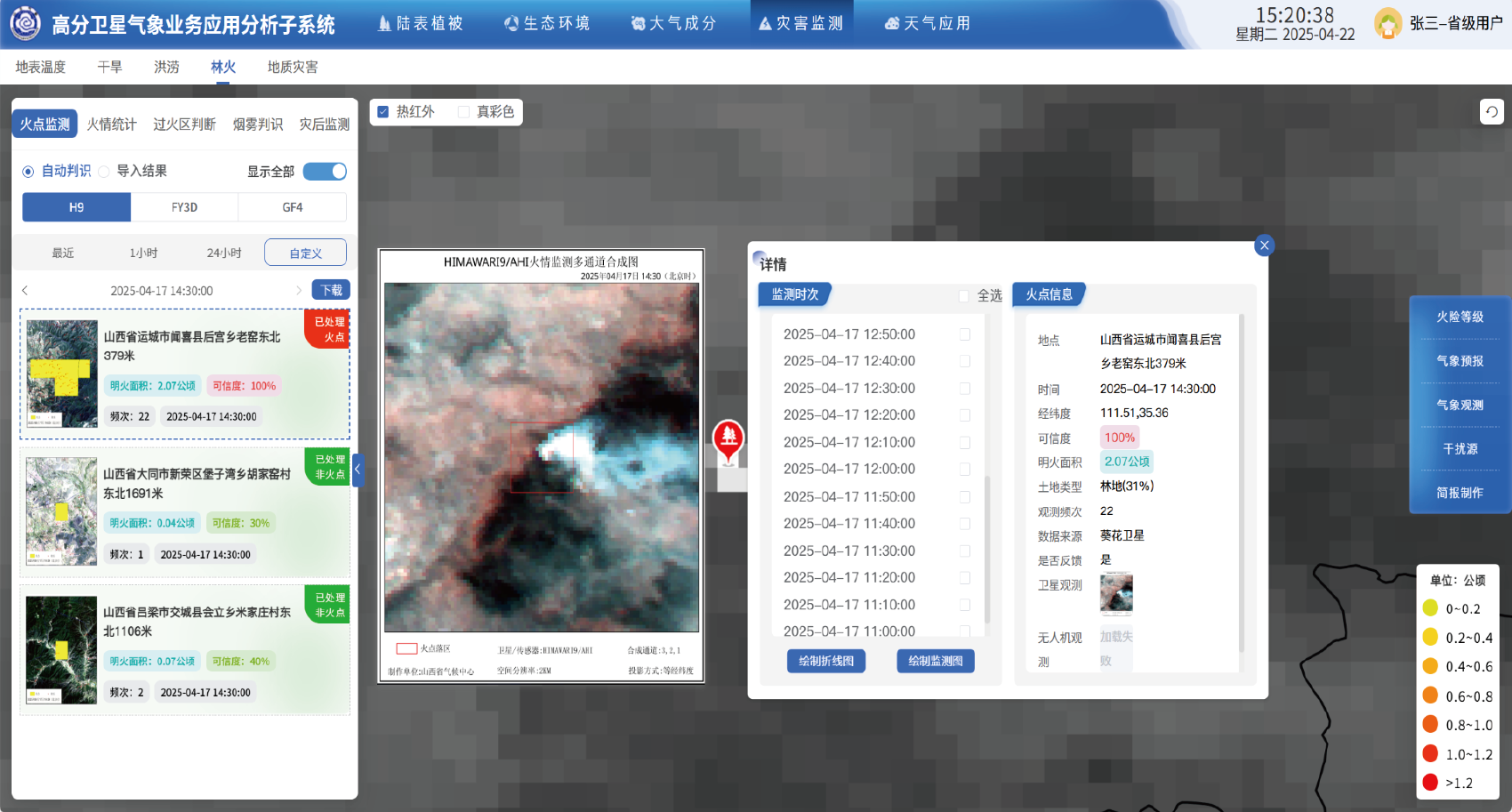Click the red >1.2 legend swatch

pyautogui.click(x=1430, y=783)
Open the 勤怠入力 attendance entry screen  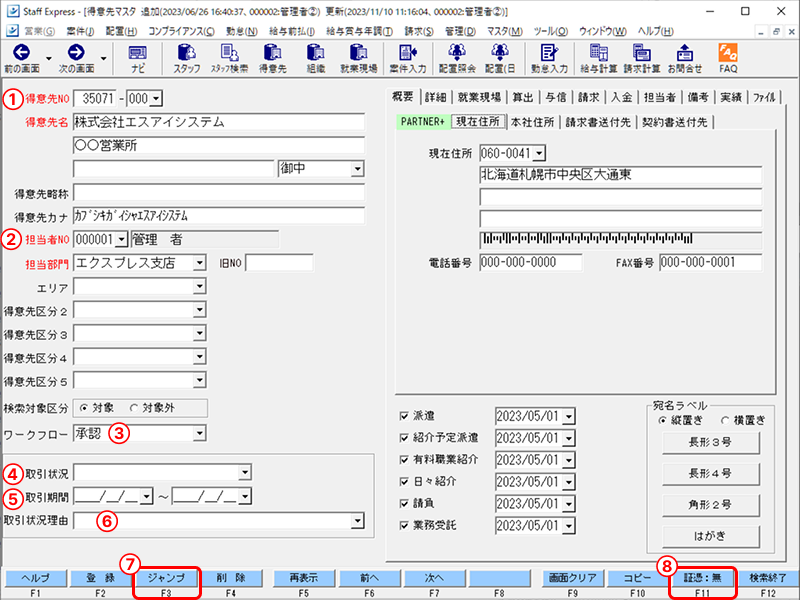coord(546,57)
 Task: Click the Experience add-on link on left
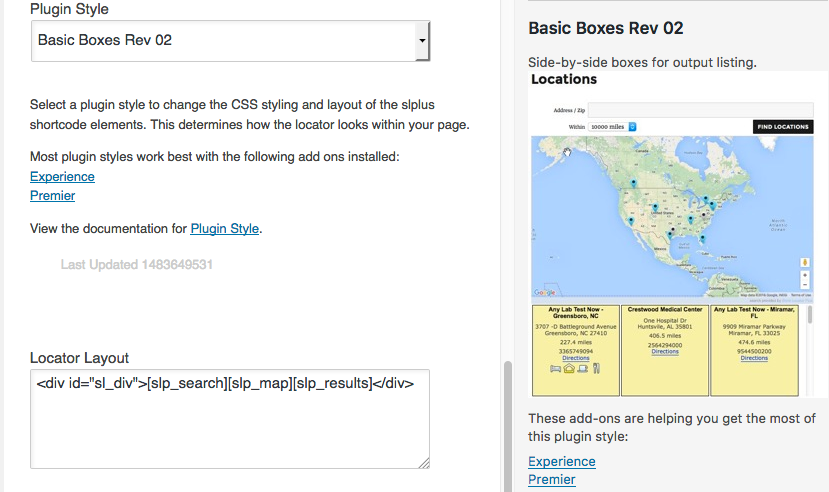(62, 176)
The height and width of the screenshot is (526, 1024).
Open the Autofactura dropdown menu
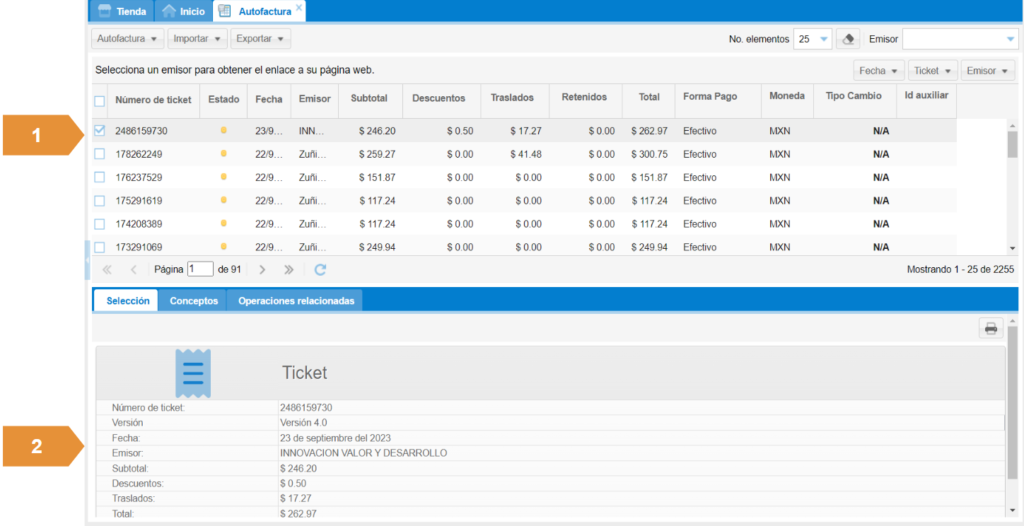125,39
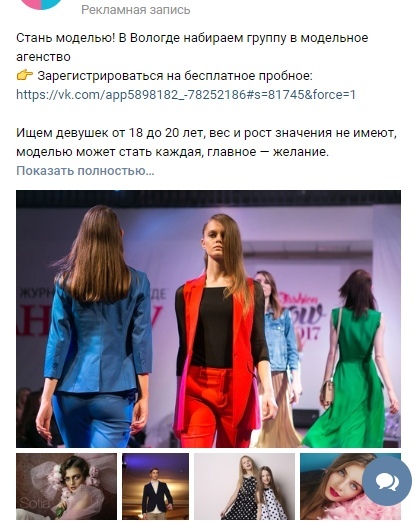View thumbnail of man in dark blazer
Screen dimensions: 415x523
pyautogui.click(x=155, y=486)

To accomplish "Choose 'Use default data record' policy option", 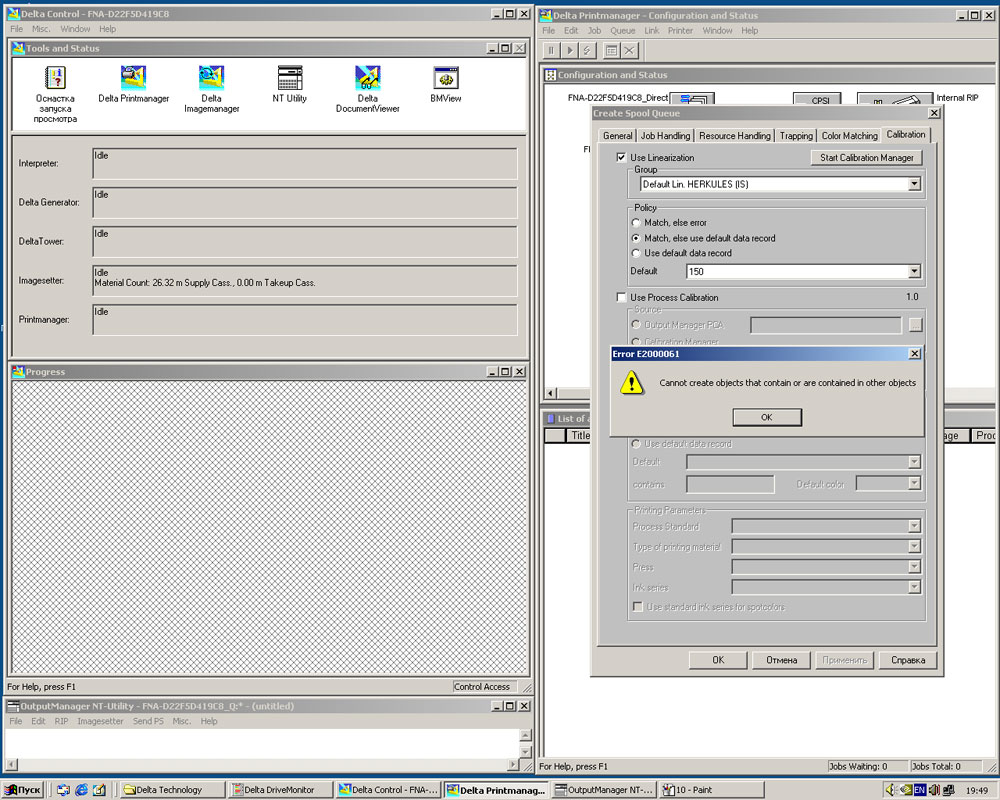I will coord(636,253).
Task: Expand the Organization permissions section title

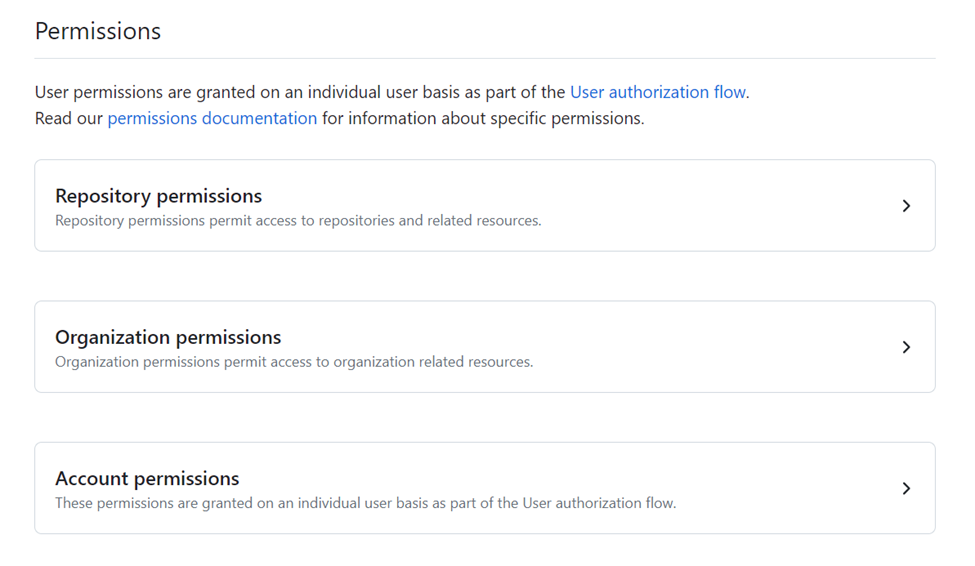Action: [x=168, y=337]
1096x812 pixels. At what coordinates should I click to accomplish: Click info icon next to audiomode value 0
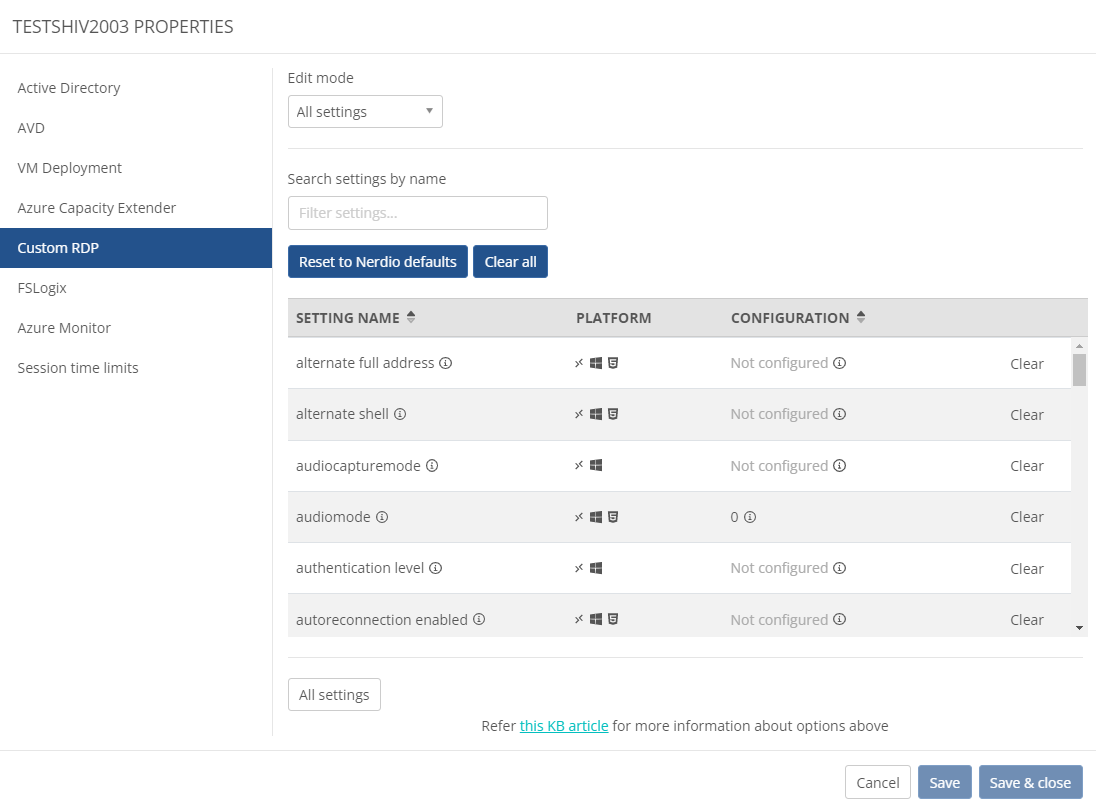pos(750,517)
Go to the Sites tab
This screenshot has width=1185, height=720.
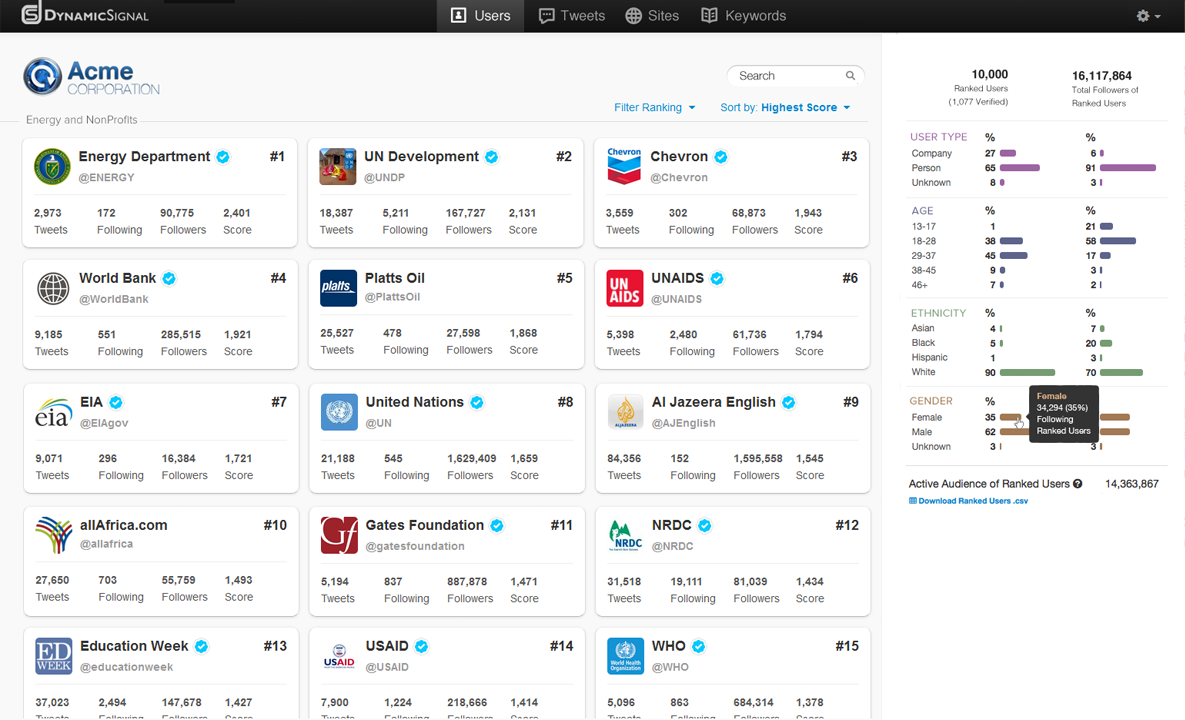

---------------

Task goal: Where a line contains "Task: Expand the", begin there and transcribe every line through the last one of the records above, exactly and with no pictures.

Solution for this task:
Task: Expand the Organization permissions section title

Action: [x=168, y=337]
1096x812 pixels. At what coordinates should I click to accomplish: Click info icon next to audiomode value 0
pos(750,517)
Go to the Sites tab
This screenshot has width=1185, height=720.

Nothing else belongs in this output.